== Work to do ==
Please continue the essay on handwritten notes and leadership, picking up after its last sentence, not the items that follow it.

== Source extract ==
This is not just writing. It is sensation. It is presence. It is connection.

This is the lost art of the handwritten word. And it doesn’t stop with the writer. A handwritten note carries something no text message, no email, no post ever can. It holds the weight of time. The trace of touch. The proof that someone paused their life long enough to leave a piece of themselves behind. A handwritten word is not just read; it is felt.

As CEOs, we’re trained to build systems, to optimize, to scale—to measure what matters and eliminate what doesn’t.

We’ve embraced automation, dashboards, KPIs and speed as the language of modern leadership. And it works. But while we’ve been perfecting the machine, something else has been quietly starved: the human core of our companies. You cannot automate trust or outsource loyalty. And no technology on Earth can replace what happens when a leader genuinely sees the people they lead.

Efficiency keeps the organization moving. Empathy keeps it alive. Without it, cultures thin out. Teams disengage. And leadership becomes a title instead of a presence. But when empathy is real, something extraordinary happens. People give more than performance. They give belief. The CEOs who will be remembered are not the ones with the most software. They are the ones who never forgot the human heart behind every system.

Here’s a wake up call: Gallup reports that only 21% of employees are actively engaged, down from 23% last year, a drop linked to a startling $438 billion in lost global productivity. For CEOs, that’s not just a trend; it’s a clear signal that people are not happy—and it’s eroding the bottom line. That’s exactly why employee engagement matters to CEOs. It’s not culture fluff. It’s a business imperative.

After decades of leading BELFOR through disasters around the world, I’ve learned something simple and unshakable. Companies are built with systems, but they are sustained by people. And people only give their best when they know their leadership sees them. That belief is why I still write by hand.

In an age of automation and instant communication, choosing a pen might seem small. It is not. A handwritten note carries time, intention, proof that someone stopped long enough to care. It says something no mass message can: You matter to me personally.

“I see you” in ink: Every year, I write thousands of handwritten notes to our team. Birthdays. Thank yous. Quiet moments after long deployments—not as a ritual, but as a responsibility. Recognition should never be abstract. When someone gives everything they have, they deserve to know it was noticed. A note, a call, a few honest words. These moments turn effort into pride and work into purpose.

I once learned that a crew taped one of my notes to the wall of their job trailer. It stayed there for weeks. That card did not motivate them; it reminded them they mattered.

2. The written connection: Leadership creates distance by default. Titles do that. Scale does that. Writing breaks that barrier. When a CEO writes to someone directly, something changes. The organization quiets down. The relationship moves forward. A handwritten note does not talk at people. It tells someone they matter. It is not communication, but connection.

== Provided material ==
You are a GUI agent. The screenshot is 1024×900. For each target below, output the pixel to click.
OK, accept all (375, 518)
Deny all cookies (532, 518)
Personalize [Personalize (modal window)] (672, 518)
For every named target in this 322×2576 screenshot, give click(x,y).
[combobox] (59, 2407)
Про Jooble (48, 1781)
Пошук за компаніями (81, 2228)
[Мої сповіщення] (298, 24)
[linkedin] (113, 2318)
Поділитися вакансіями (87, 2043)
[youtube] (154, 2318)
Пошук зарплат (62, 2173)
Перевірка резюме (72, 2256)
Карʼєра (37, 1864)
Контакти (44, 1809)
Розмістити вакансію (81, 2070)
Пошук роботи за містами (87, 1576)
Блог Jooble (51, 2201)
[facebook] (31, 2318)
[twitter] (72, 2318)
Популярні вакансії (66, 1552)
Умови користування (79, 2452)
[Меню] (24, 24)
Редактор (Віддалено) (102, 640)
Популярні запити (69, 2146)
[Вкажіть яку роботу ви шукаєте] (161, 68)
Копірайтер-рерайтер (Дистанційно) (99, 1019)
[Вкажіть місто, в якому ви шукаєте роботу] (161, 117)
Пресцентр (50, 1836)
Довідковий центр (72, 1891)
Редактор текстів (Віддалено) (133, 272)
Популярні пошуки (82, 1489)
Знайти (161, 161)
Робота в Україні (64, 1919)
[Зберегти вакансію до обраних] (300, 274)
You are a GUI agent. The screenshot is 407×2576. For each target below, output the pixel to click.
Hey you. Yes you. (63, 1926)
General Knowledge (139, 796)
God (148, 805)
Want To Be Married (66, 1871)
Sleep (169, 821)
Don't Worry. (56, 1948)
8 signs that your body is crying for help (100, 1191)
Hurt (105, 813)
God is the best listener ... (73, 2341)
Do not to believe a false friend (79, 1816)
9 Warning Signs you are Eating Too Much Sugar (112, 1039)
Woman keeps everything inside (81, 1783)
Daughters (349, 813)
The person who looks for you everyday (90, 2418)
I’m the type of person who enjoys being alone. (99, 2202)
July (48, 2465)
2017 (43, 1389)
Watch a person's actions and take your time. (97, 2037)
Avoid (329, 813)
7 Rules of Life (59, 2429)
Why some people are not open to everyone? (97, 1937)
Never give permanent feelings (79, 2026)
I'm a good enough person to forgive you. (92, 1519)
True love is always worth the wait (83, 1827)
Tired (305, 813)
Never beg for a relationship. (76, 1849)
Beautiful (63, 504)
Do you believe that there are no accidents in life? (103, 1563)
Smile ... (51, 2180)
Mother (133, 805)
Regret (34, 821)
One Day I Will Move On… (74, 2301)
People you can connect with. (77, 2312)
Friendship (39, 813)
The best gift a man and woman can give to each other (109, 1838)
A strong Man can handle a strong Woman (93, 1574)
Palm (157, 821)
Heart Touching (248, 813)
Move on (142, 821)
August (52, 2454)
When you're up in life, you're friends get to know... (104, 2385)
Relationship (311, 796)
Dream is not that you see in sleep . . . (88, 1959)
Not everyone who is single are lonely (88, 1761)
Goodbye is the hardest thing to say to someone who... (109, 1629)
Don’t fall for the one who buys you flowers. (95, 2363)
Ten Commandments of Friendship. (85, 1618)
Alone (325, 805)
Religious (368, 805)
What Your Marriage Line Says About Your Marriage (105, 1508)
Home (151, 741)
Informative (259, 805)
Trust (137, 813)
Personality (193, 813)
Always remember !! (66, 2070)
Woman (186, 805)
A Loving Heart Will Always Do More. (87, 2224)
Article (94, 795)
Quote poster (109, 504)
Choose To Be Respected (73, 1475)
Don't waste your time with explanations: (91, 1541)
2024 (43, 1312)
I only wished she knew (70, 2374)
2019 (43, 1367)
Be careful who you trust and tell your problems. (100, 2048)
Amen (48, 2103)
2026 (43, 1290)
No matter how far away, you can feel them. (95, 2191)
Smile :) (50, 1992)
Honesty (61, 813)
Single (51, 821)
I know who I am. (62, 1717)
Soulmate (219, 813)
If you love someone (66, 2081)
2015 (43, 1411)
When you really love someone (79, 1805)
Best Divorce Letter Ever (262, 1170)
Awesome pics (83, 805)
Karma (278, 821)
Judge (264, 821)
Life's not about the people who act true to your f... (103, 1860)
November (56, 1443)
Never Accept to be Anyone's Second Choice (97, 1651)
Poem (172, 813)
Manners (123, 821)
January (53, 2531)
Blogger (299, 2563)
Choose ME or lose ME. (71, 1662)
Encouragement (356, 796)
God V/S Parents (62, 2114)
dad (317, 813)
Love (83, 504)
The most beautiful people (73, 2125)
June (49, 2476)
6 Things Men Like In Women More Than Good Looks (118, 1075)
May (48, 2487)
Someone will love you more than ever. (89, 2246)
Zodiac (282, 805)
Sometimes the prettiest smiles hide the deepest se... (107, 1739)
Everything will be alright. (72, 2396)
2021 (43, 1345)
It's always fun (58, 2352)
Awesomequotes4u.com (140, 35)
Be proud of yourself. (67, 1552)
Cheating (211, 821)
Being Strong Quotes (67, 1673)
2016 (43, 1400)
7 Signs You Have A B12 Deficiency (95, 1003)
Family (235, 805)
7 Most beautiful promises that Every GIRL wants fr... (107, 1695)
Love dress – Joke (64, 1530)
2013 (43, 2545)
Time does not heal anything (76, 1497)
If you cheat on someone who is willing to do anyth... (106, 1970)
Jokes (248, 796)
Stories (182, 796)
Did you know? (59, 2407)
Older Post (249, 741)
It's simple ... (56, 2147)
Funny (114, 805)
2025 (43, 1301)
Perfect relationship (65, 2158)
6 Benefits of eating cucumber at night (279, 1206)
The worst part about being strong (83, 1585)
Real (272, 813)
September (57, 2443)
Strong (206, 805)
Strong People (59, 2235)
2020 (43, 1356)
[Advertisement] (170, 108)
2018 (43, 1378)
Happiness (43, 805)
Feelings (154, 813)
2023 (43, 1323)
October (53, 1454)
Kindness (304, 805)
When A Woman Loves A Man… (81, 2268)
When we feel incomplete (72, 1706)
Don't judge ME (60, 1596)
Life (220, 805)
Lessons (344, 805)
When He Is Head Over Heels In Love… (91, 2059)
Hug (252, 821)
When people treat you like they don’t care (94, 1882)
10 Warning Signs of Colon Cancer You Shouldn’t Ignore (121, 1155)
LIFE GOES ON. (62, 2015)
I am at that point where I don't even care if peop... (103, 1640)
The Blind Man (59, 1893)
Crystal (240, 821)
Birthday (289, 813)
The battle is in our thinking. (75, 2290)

== Written response ==
3. Heart over hardware: Technology makes companies faster. It does not make them stronger. Empathy does. Data will never replace trust. Tools will never replace loyalty. And no algorithm will ever match what happens when people feel truly seen by the person at the top. Humanity is not a weakness in leadership. It is its foundation.

4. Humanity in practice: Culture is not written in strategy decks, but in behavior. When leaders show what caring looks like, it spreads. When executives take time to recognize their people, others follow. Humanity scales when leadership goes first.

At BELFOR, family shows up in ink, on paper, in the hands of the people who built this company. Written not for attention, but for connection.

Companies grow through innovation. They last through connection. And sometimes the most powerful thing a CEO can do is pick up a pen.

The Risk of Staying Silent

Disengagement does not arrive like a storm. It settles like dust. Soft. Silent. Everywhere. And when it finally reaches a dashboard, the damage is already done.

If your voice only shows up in shareholder letters or executive briefings, people will start to assume it’s not meant for them. And when the next big challenge hits, they’ll wonder if leadership really understands their unique challenges.

You do not lead by being everywhere. You lead by being real when it matters — consistently, personally and purposefully. That’s not soft. It’s the kind of leadership people follow into hard situations and stay with long after the pressure’s off.

At the end of the day, leadership is not measured by what you build. It is measured by who you lift. Years from now, no one will remember your dashboards. They will not talk about your systems. They will not quote your metrics.

They will remember how you made them feel. They will remember if you saw them when the work was hard, if you thanked them when no one was watching, if you took the time to write when it would have been faster to send a text.

The greatest advantage a CEO can have is humanity. So write the note. Send the card. Take the extra minute. Not because it’s efficient, but because it’s powerful.

Sometimes the most important decision a CEO will make today is not in a boardroom. It is at a desk, with a pen in hand and a message from the heart.